Sql-server – Most efficient way to compare strings in SQL Server 2014

sql servert-sql

Hope everything is going ok.

So I'm in an awful situation. I have these two tables, and I need to check that there are not duplicated people. The duplicates are shown to the user in the front end:

  • Table 1: Id, SSN, First Name, Last Name, Birth Date, Age Gender, Address (yeah, this includes everything: street, cp, city), Email, Cellphone.
  • Table 2: SSN, First Name, Last Name, Gender, State (its a tinyint) and other data that isn't relevant (a bunch of datetimes)

So, the problem is that the data from table 1 was sent to us in a csv. But this csv wasn't generated by a computer, someone just sat and typed around 4,000 records. So it's likely that there are errors in the NSS. While false positives do not matter that much (there will be an extra page where the user can double check if those two people are exactly the same), it is really important that the system doesn't throw false negatives.

Another problem is that the data from second table will be captured by external users (a bunch of people that are not part of my organization), and I have to consider that they can have typos as well (in the SSN, capitalization, perhaps event accents that the ones who captured the data on the first table didn't include). Both datasets aren't reliable. Yet, the less reliable is the first one, at least we are building the page where users will enter the data that'll fill the second table and we can place some validation to make sure they don't include extra whitespaces or things like that.

Currently, im comparing like this:

SELECT NSS, CONCAT_WS(' ', FirstName, LastName) AS Name, Email, Cellphone
 FROM dbo.Table1 T1
     JOIN dbo.Table2 T2 ON (T1.SSN=T2.SSN 
ON (TRIM(T1.FirstName) COLLATE Latin1_General_AI_CI LIKE '%'+TRIM(T2.FirstName)+'%'  COLLATE Latin1_General_AI_CI 
AND TRIM(T1.LastName) COLLATE Latin1_General_AI_CI LIKE '%'+TRIM(T2.LastName)+'%'  COLLATE Latin1_General_AI_CI))

While it gets the job done, the performance is terrible (leading wildcards). It takes up to 4 minutes to give the user the result (the users of that page are people of my organization, so in the worst case scenario I can simply tell them that the results are going to take a while whenever they want to check it, it'll be slower if they compared it manually anyway). So I'm trying to find a faster way to do it which doesn't sacrifice it's reliability. Sadly, asking for a second and cleaner csv is out of the question (lots of papers and time that we don't have).

The first table haves like 4,000 entries.

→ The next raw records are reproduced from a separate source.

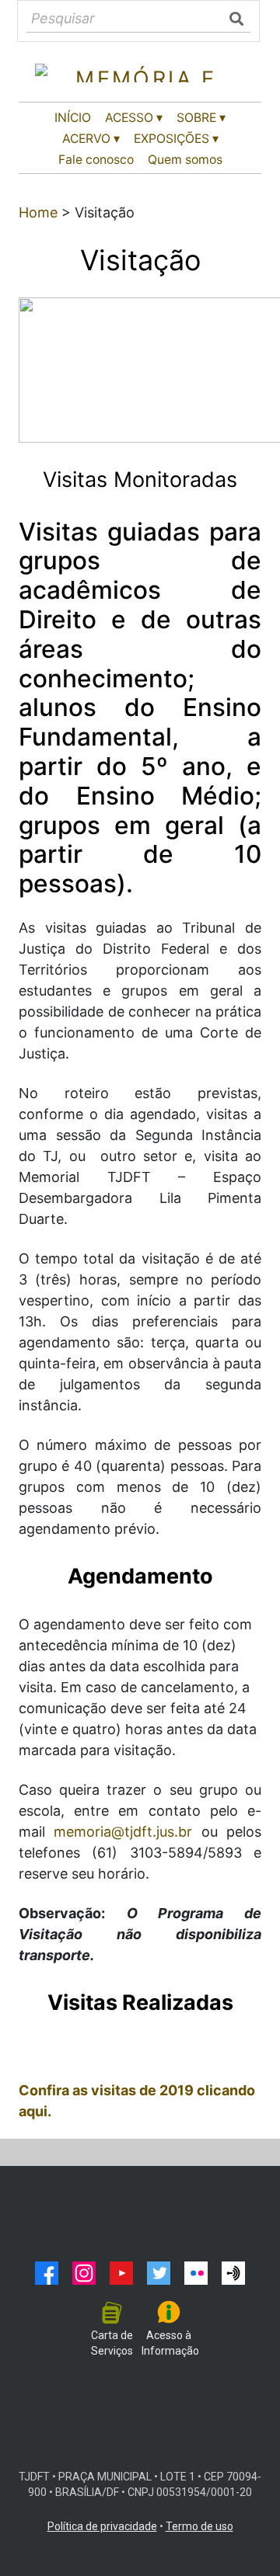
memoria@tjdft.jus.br (123, 1831)
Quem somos (185, 159)
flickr (196, 2273)
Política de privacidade (102, 2526)
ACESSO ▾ (134, 117)
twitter (158, 2273)
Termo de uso (199, 2526)
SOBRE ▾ (201, 117)
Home (38, 212)
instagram (84, 2273)
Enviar (237, 19)
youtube (121, 2273)
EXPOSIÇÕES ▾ (176, 138)
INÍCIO (72, 117)
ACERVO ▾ (91, 138)
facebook (46, 2273)
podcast (233, 2273)
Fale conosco (96, 159)
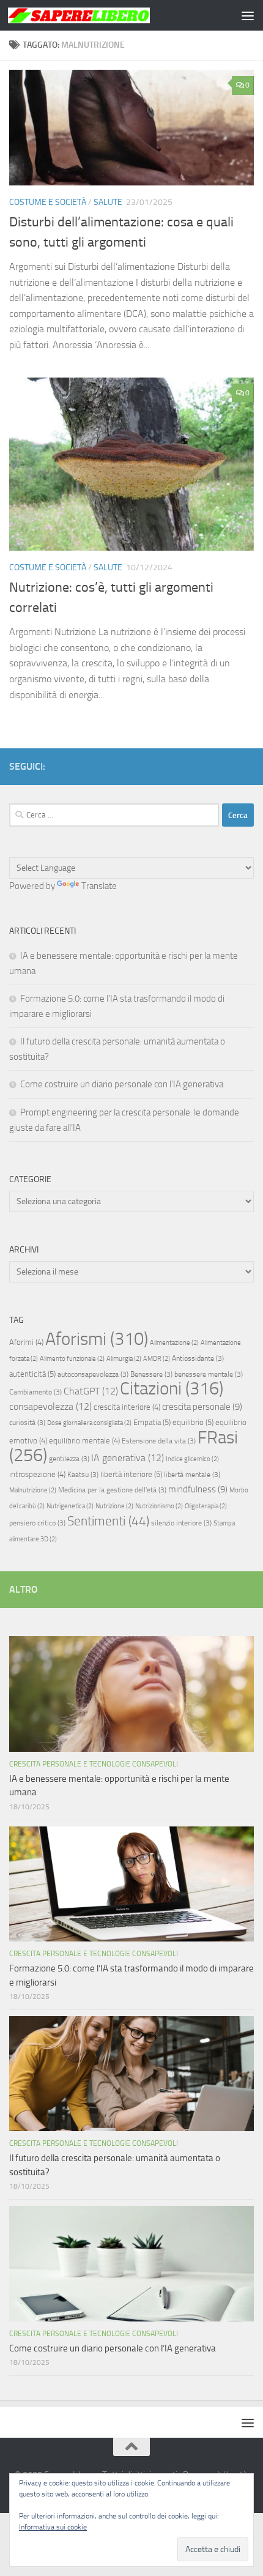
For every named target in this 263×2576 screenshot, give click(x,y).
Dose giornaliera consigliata (89, 1423)
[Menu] (247, 15)
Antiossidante (198, 1358)
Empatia (152, 1422)
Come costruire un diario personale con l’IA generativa (121, 1084)
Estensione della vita (159, 1441)
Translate (99, 886)
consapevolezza (50, 1406)
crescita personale (202, 1406)
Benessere (151, 1374)
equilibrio (192, 1422)
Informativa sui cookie (53, 2527)
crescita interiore (127, 1407)
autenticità (32, 1374)
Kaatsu (82, 1474)
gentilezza (69, 1458)
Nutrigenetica (70, 1506)
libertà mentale (192, 1474)
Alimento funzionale (72, 1359)
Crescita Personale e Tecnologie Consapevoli (93, 1764)
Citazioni (171, 1388)
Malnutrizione (32, 1490)
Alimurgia (123, 1359)
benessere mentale (208, 1374)
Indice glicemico (192, 1459)
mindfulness (198, 1489)
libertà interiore (131, 1474)
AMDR (156, 1359)
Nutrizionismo (159, 1506)
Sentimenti (108, 1521)
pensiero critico (37, 1523)
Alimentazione (174, 1343)
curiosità (27, 1422)
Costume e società (47, 202)
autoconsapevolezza (92, 1374)
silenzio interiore (181, 1523)
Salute (108, 202)
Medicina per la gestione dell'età (112, 1490)
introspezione (37, 1474)
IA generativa (127, 1458)
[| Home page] (103, 15)
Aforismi (96, 1338)
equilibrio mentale (84, 1440)
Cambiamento (35, 1392)
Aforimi (26, 1342)
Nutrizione (114, 1506)
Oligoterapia (206, 1506)
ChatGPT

For the second one, we are expecting it to have between 2,500 and 3,000 records at the end of the registration.

Thanks for your time! Take care!

Best Answer

So a couple things:

  1. You are collating both sides of the predicate comparison which can affect your query's cardinality estimate which can severely affect performance. It looks like you're doing this to ensure a case insensitive comparison. You're better off storing the data in tables or a database with that collation specified instead, so you can eliminate the need to do it in your JOIN clause.

  2. Your should insert the data into the table already trimmed to eliminate a function call from your predicates as well, that can also affect the cardinality estimates.

  3. Ensure you have an index on (LastName, FirstName). While it's unlikely to be seeked on in your query (because you're doing a wildcard contains search) even an index scan on those fields might be more performant than nothing.

*4. If you're ok with loosening your comparison logic a little bit (at the risk of the JOIN not matching as many cases) you can do a starts with comparison, and a starts with comparison on the reversed strings of the FirstName and LastName fields instead of the contains search. This will be more efficient because starts with comparisons are SARGable whereas ends width and contains searches are not SARGable, meaning the index will be seekable. If you implement your logic this way that means your predicates would match on "John" and "Johnson", or "Smith" and "Blacksmith" but would not match on "lack" and "Blacksmith".